- **What to do**: All that is needed is the listing, given back exactly.
Top of Working data
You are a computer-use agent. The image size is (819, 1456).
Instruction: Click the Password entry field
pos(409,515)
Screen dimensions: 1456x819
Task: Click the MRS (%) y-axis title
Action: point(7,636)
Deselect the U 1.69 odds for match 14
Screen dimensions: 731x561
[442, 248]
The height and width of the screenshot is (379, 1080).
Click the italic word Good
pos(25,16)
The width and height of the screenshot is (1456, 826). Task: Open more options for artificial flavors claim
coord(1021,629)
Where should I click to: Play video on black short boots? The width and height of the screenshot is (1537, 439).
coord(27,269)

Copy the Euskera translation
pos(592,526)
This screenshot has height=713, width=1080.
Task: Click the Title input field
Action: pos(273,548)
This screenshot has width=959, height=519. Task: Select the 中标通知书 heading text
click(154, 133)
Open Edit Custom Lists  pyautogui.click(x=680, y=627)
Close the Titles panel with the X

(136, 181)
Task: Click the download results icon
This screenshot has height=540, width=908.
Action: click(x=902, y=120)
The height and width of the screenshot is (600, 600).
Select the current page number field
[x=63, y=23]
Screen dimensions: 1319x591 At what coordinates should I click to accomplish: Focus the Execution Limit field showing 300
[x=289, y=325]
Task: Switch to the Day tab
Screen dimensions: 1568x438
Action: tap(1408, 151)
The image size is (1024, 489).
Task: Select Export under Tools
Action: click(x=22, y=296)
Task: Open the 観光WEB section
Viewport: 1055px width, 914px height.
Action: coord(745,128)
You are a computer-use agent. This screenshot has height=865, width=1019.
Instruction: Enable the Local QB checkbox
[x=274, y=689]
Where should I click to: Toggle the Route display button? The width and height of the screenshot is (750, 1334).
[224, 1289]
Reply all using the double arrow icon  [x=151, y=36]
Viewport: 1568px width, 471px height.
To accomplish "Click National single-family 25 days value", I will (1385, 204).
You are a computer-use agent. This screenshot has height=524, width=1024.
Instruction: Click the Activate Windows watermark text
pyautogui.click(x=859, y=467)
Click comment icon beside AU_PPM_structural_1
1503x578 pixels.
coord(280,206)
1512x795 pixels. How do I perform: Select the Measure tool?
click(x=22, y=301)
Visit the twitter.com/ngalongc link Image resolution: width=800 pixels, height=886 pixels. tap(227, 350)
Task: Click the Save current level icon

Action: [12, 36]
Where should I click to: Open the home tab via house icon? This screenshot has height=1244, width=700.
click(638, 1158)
Bottom of Working data
- **Output for this task**:
You are a computer-use agent. The image size is (819, 1456).
Instruction: Click the Password entry field
pos(409,515)
Screen dimensions: 1456x819
Task: Click the MRS (%) y-axis title
Action: point(7,636)
Deselect the U 1.69 odds for match 14
Screen dimensions: 731x561
[442, 248]
The height and width of the screenshot is (379, 1080).
Click the italic word Good
pos(25,16)
The width and height of the screenshot is (1456, 826). Task: Open more options for artificial flavors claim
coord(1021,629)
Where should I click to: Play video on black short boots? The width and height of the screenshot is (1537, 439).
coord(27,269)

Copy the Euskera translation
pos(592,526)
This screenshot has height=713, width=1080.
Task: Click the Title input field
Action: pos(273,548)
This screenshot has width=959, height=519. Task: Select the 中标通知书 heading text
click(154, 133)
Open Edit Custom Lists  pyautogui.click(x=680, y=627)
Close the Titles panel with the X

(136, 181)
Task: Click the download results icon
This screenshot has height=540, width=908.
Action: click(x=902, y=120)
The height and width of the screenshot is (600, 600).
Select the current page number field
[x=63, y=23]
Screen dimensions: 1319x591 At what coordinates should I click to accomplish: Focus the Execution Limit field showing 300
[x=289, y=325]
Task: Switch to the Day tab
Screen dimensions: 1568x438
Action: tap(1408, 151)
The image size is (1024, 489).
Task: Select Export under Tools
Action: click(x=22, y=296)
Task: Open the 観光WEB section
Viewport: 1055px width, 914px height.
Action: coord(745,128)
You are a computer-use agent. This screenshot has height=865, width=1019.
Instruction: Enable the Local QB checkbox
[x=274, y=689]
Where should I click to: Toggle the Route display button? The width and height of the screenshot is (750, 1334).
[224, 1289]
Reply all using the double arrow icon  [x=151, y=36]
Viewport: 1568px width, 471px height.
To accomplish "Click National single-family 25 days value", I will (1385, 204).
You are a computer-use agent. This screenshot has height=524, width=1024.
Instruction: Click the Activate Windows watermark text
pyautogui.click(x=859, y=467)
Click comment icon beside AU_PPM_structural_1
1503x578 pixels.
coord(280,206)
1512x795 pixels. How do I perform: Select the Measure tool?
click(x=22, y=301)
Visit the twitter.com/ngalongc link Image resolution: width=800 pixels, height=886 pixels. tap(227, 350)
Task: Click the Save current level icon

Action: [12, 36]
Where should I click to: Open the home tab via house icon? This screenshot has height=1244, width=700.
click(638, 1158)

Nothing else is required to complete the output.